I hate the guy, but he is one of the best footballers in the world.


Still, it is disgusting how much these fuckers get paid. Just think what that money could do in the world. Fight poverty? Animal welfare? Cancer research?


Nope, a lap dance from Paris Hilton


----------



## Jem7RB (Jun 18, 2009)

in fairness the guys a complete prick, he wouldn't sign my sons t'shirt or his programme, even Rio called him a dick.
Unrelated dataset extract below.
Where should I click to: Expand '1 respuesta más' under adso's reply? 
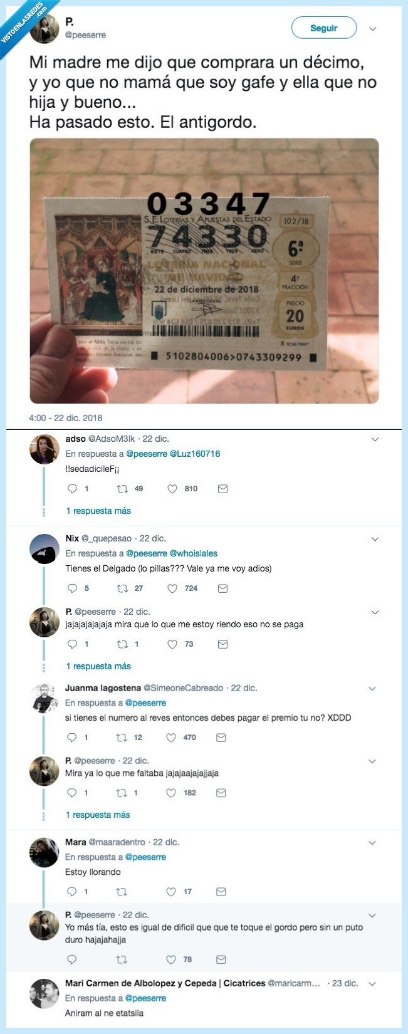[98, 511]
Good fucking riddance, as much as i hate Manure, and i fucking do trust me, they are MUCH MUCH better off without him.

only time will tell how he gets on in spain, but i am sure he's fall over just as often  bastard


----------



## ralphy1976 (Jun 19, 2009)

Ross & Rob, who do you support then? Chelsea, Southend?

i used to live in Essex too, then wlaes, now austria....C'mon show your colour boys!!!


----------



## Sang-Drax (Jun 22, 2009)

ralphy1976 said:


> i would not go as far as saying he is WAY overrated, but people might think a little too highly of him.
> 
> Apart from Messi, i can not really think of a player who could swipe the floor with him anytime anyday
> 
> my problem with ronaldo is that he is too childish, but i am sure will bring on the $$ for Real.



Fair enough... overrated, not _way_ overrated 

TBH, I haven't seen him play lately. Mostly what I know of him is his performance with the Portugal team, when I never seen him be worthy of a best footballer title. I'd rather have Messi or Kaká in my team any day, or, perhaps, a younger Pavel Nedved 

Also, in his behalf, some players are only good in their local teams, but play quite poorly when defending their country. That happens quite often with Brazilian players at least (Alexandre Pato and Ronaldinho Gaúcho in his good days of yore, just to name two), so why not with Cristiano?


----------



## ralphy1976 (Jun 23, 2009)

Jem7RB said:


> in fairness the guys a complete prick, he wouldn't sign my sons t'shirt or his programme, even Rio called him a dick.
> 
> Good fucking riddance, as much as i hate Manure, and i fucking do trust me, they are MUCH MUCH better off without him.
> 
> only time will tell how he gets on in spain, but i am sure he's fall over just as often  bastard


 
oh dear...who do you root for then matey?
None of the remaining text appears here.